Job: Revise the records below, replacing each occurrence of "computer-use agent" with "desktop automation agent" and leaving every other character as it is.

[Word and element pointing records]

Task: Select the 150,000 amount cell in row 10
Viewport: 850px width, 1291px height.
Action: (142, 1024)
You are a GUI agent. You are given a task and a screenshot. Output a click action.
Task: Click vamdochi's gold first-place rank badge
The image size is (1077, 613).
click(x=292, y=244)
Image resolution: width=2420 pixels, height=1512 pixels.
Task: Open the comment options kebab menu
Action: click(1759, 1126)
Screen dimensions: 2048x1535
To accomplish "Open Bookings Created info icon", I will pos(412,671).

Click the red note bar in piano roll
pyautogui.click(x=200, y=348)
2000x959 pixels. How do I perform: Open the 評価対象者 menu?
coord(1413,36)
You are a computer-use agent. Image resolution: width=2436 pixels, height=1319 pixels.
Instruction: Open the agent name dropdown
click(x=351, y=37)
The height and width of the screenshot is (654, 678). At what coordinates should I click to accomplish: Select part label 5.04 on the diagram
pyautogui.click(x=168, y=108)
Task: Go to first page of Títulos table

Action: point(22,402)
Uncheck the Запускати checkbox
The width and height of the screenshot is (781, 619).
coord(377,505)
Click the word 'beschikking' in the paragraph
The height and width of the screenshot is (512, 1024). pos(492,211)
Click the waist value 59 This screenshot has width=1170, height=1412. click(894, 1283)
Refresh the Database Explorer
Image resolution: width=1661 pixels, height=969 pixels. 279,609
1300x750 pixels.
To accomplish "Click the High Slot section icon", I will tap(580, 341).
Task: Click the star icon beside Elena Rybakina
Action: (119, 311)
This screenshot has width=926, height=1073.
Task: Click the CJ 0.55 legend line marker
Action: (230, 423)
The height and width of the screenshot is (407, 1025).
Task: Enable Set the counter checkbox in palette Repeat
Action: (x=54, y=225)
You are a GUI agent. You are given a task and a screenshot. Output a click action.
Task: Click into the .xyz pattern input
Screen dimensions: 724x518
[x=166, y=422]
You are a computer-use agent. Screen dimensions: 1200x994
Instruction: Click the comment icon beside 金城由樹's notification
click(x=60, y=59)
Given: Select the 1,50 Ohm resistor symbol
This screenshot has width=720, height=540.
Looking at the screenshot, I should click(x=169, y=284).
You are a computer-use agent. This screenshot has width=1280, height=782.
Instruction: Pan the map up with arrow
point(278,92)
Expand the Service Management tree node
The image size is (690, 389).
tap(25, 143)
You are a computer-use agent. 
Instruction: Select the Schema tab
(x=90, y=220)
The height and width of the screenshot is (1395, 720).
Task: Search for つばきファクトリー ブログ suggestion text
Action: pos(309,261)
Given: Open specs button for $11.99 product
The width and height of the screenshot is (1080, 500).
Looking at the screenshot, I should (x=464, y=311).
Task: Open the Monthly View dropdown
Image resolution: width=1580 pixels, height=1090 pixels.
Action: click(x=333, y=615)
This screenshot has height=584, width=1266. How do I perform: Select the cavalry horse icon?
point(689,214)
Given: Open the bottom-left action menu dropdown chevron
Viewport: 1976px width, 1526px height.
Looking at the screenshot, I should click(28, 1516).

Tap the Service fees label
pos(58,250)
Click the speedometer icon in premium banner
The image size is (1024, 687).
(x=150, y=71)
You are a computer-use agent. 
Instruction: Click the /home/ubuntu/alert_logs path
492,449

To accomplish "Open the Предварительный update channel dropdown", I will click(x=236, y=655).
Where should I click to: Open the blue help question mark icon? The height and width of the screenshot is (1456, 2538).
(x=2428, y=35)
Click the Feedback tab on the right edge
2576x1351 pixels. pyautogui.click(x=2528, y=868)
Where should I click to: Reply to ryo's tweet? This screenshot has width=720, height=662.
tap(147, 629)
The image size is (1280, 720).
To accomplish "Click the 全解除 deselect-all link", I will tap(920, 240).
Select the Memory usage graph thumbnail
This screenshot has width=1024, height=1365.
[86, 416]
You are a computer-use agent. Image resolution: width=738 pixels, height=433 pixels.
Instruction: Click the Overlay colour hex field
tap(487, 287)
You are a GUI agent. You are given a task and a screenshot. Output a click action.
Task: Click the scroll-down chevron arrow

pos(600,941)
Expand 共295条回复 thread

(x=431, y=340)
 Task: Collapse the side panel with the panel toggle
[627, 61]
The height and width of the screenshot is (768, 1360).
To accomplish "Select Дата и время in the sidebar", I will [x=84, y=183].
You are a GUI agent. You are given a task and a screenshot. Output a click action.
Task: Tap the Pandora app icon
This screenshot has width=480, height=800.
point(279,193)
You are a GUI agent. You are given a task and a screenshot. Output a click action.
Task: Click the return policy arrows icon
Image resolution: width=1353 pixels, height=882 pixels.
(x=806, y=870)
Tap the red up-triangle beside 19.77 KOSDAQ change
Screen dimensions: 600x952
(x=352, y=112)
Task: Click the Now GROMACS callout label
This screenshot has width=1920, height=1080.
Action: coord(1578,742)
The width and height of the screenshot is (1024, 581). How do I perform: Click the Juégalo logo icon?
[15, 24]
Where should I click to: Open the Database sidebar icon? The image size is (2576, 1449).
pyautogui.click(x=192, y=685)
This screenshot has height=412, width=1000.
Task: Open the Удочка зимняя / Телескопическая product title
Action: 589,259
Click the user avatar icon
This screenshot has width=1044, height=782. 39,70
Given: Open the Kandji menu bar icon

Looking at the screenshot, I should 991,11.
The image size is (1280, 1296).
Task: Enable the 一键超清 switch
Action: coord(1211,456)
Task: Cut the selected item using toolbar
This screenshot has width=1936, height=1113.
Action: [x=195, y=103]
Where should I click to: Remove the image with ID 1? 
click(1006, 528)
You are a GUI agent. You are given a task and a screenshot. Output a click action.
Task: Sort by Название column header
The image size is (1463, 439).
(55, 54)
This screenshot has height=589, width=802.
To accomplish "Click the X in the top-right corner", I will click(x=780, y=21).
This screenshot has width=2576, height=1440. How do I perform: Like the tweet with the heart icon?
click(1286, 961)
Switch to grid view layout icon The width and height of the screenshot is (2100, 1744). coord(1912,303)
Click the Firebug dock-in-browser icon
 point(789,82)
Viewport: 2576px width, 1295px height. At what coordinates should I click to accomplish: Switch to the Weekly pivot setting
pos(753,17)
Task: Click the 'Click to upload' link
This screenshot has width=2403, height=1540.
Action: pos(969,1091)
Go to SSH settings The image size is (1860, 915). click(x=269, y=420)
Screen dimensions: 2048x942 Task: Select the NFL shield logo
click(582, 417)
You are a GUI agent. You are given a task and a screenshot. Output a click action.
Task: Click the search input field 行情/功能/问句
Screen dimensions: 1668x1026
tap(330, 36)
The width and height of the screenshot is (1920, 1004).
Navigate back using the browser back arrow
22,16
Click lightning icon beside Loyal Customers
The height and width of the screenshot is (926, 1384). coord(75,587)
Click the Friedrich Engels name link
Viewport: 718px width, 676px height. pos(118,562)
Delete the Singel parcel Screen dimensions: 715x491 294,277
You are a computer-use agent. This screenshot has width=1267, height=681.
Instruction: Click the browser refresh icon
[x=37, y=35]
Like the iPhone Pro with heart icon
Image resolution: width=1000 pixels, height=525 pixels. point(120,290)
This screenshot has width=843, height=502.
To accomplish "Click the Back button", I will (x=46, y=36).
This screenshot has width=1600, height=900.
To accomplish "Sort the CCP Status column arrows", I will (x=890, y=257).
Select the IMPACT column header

Expected answer:
Task: Select the 150,000 amount cell in row 10
Viewport: 850px width, 1291px height.
Action: (142, 1024)
You are a GUI agent. You are given a task and a screenshot. Output a click action.
Task: Click vamdochi's gold first-place rank badge
The image size is (1077, 613).
click(x=292, y=244)
Image resolution: width=2420 pixels, height=1512 pixels.
Task: Open the comment options kebab menu
Action: click(1759, 1126)
Screen dimensions: 2048x1535
To accomplish "Open Bookings Created info icon", I will pos(412,671).

Click the red note bar in piano roll
pyautogui.click(x=200, y=348)
2000x959 pixels. How do I perform: Open the 評価対象者 menu?
coord(1413,36)
You are a desktop automation agent. Image resolution: width=2436 pixels, height=1319 pixels.
Instruction: Open the agent name dropdown
click(x=351, y=37)
The height and width of the screenshot is (654, 678). At what coordinates should I click to accomplish: Select part label 5.04 on the diagram
pyautogui.click(x=168, y=108)
Task: Go to first page of Títulos table

Action: point(22,402)
Uncheck the Запускати checkbox
The width and height of the screenshot is (781, 619).
coord(377,505)
Click the word 'beschikking' in the paragraph
The height and width of the screenshot is (512, 1024). pos(492,211)
Click the waist value 59 This screenshot has width=1170, height=1412. click(894, 1283)
Refresh the Database Explorer
Image resolution: width=1661 pixels, height=969 pixels. 279,609
1300x750 pixels.
To accomplish "Click the High Slot section icon", I will tap(580, 341).
Task: Click the star icon beside Elena Rybakina
Action: (119, 311)
This screenshot has width=926, height=1073.
Task: Click the CJ 0.55 legend line marker
Action: (230, 423)
The height and width of the screenshot is (407, 1025).
Task: Enable Set the counter checkbox in palette Repeat
Action: (x=54, y=225)
You are a GUI agent. You are given a task and a screenshot. Output a click action.
Task: Click into the .xyz pattern input
Screen dimensions: 724x518
[x=166, y=422]
You are a desktop automation agent. Screen dimensions: 1200x994
Instruction: Click the comment icon beside 金城由樹's notification
click(x=60, y=59)
Given: Select the 1,50 Ohm resistor symbol
This screenshot has width=720, height=540.
Looking at the screenshot, I should click(x=169, y=284).
You are a desktop automation agent. This screenshot has width=1280, height=782.
Instruction: Pan the map up with arrow
point(278,92)
Expand the Service Management tree node
The image size is (690, 389).
tap(25, 143)
You are a desktop automation agent. 
Instruction: Select the Schema tab
(x=90, y=220)
The height and width of the screenshot is (1395, 720).
Task: Search for つばきファクトリー ブログ suggestion text
Action: pos(309,261)
Given: Open specs button for $11.99 product
The width and height of the screenshot is (1080, 500).
Looking at the screenshot, I should (x=464, y=311).
Task: Open the Monthly View dropdown
Image resolution: width=1580 pixels, height=1090 pixels.
Action: click(x=333, y=615)
This screenshot has height=584, width=1266. How do I perform: Select the cavalry horse icon?
point(689,214)
Given: Open the bottom-left action menu dropdown chevron
Viewport: 1976px width, 1526px height.
Looking at the screenshot, I should click(28, 1516).

Tap the Service fees label
pos(58,250)
Click the speedometer icon in premium banner
The image size is (1024, 687).
(x=150, y=71)
You are a desktop automation agent. 
Instruction: Click the /home/ubuntu/alert_logs path
492,449

To accomplish "Open the Предварительный update channel dropdown", I will click(x=236, y=655).
Where should I click to: Open the blue help question mark icon? The height and width of the screenshot is (1456, 2538).
(x=2428, y=35)
Click the Feedback tab on the right edge
2576x1351 pixels. pyautogui.click(x=2528, y=868)
Where should I click to: Reply to ryo's tweet? This screenshot has width=720, height=662.
tap(147, 629)
The image size is (1280, 720).
To accomplish "Click the 全解除 deselect-all link", I will tap(920, 240).
Select the Memory usage graph thumbnail
This screenshot has width=1024, height=1365.
[86, 416]
You are a desktop automation agent. Image resolution: width=738 pixels, height=433 pixels.
Instruction: Click the Overlay colour hex field
tap(487, 287)
You are a GUI agent. You are given a task and a screenshot. Output a click action.
Task: Click the scroll-down chevron arrow

pos(600,941)
Expand 共295条回复 thread

(x=431, y=340)
 Task: Collapse the side panel with the panel toggle
[627, 61]
The height and width of the screenshot is (768, 1360).
To accomplish "Select Дата и время in the sidebar", I will [x=84, y=183].
You are a GUI agent. You are given a task and a screenshot. Output a click action.
Task: Tap the Pandora app icon
This screenshot has width=480, height=800.
point(279,193)
You are a GUI agent. You are given a task and a screenshot. Output a click action.
Task: Click the return policy arrows icon
Image resolution: width=1353 pixels, height=882 pixels.
(x=806, y=870)
Tap the red up-triangle beside 19.77 KOSDAQ change
Screen dimensions: 600x952
(x=352, y=112)
Task: Click the Now GROMACS callout label
This screenshot has width=1920, height=1080.
Action: coord(1578,742)
The width and height of the screenshot is (1024, 581). How do I perform: Click the Juégalo logo icon?
[15, 24]
Where should I click to: Open the Database sidebar icon? The image size is (2576, 1449).
pyautogui.click(x=192, y=685)
This screenshot has height=412, width=1000.
Task: Open the Удочка зимняя / Телескопическая product title
Action: 589,259
Click the user avatar icon
This screenshot has width=1044, height=782. 39,70
Given: Open the Kandji menu bar icon

Looking at the screenshot, I should 991,11.
The image size is (1280, 1296).
Task: Enable the 一键超清 switch
Action: coord(1211,456)
Task: Cut the selected item using toolbar
This screenshot has width=1936, height=1113.
Action: [x=195, y=103]
Where should I click to: Remove the image with ID 1? 
click(1006, 528)
You are a GUI agent. You are given a task and a screenshot. Output a click action.
Task: Sort by Название column header
The image size is (1463, 439).
(55, 54)
This screenshot has height=589, width=802.
To accomplish "Click the X in the top-right corner", I will click(x=780, y=21).
This screenshot has width=2576, height=1440. How do I perform: Like the tweet with the heart icon?
click(1286, 961)
Switch to grid view layout icon The width and height of the screenshot is (2100, 1744). coord(1912,303)
Click the Firebug dock-in-browser icon
 point(789,82)
Viewport: 2576px width, 1295px height. At what coordinates should I click to accomplish: Switch to the Weekly pivot setting
pos(753,17)
Task: Click the 'Click to upload' link
This screenshot has width=2403, height=1540.
Action: pos(969,1091)
Go to SSH settings The image size is (1860, 915). click(x=269, y=420)
Screen dimensions: 2048x942 Task: Select the NFL shield logo
click(582, 417)
You are a GUI agent. You are given a task and a screenshot. Output a click action.
Task: Click the search input field 行情/功能/问句
Screen dimensions: 1668x1026
tap(330, 36)
The width and height of the screenshot is (1920, 1004).
Navigate back using the browser back arrow
22,16
Click lightning icon beside Loyal Customers
The height and width of the screenshot is (926, 1384). coord(75,587)
Click the Friedrich Engels name link
Viewport: 718px width, 676px height. pos(118,562)
Delete the Singel parcel Screen dimensions: 715x491 294,277
You are a desktop automation agent. This screenshot has width=1267, height=681.
Instruction: Click the browser refresh icon
[x=37, y=35]
Like the iPhone Pro with heart icon
Image resolution: width=1000 pixels, height=525 pixels. point(120,290)
This screenshot has width=843, height=502.
To accomplish "Click the Back button", I will (x=46, y=36).
This screenshot has width=1600, height=900.
To accomplish "Sort the CCP Status column arrows", I will (x=890, y=257).
Select the IMPACT column header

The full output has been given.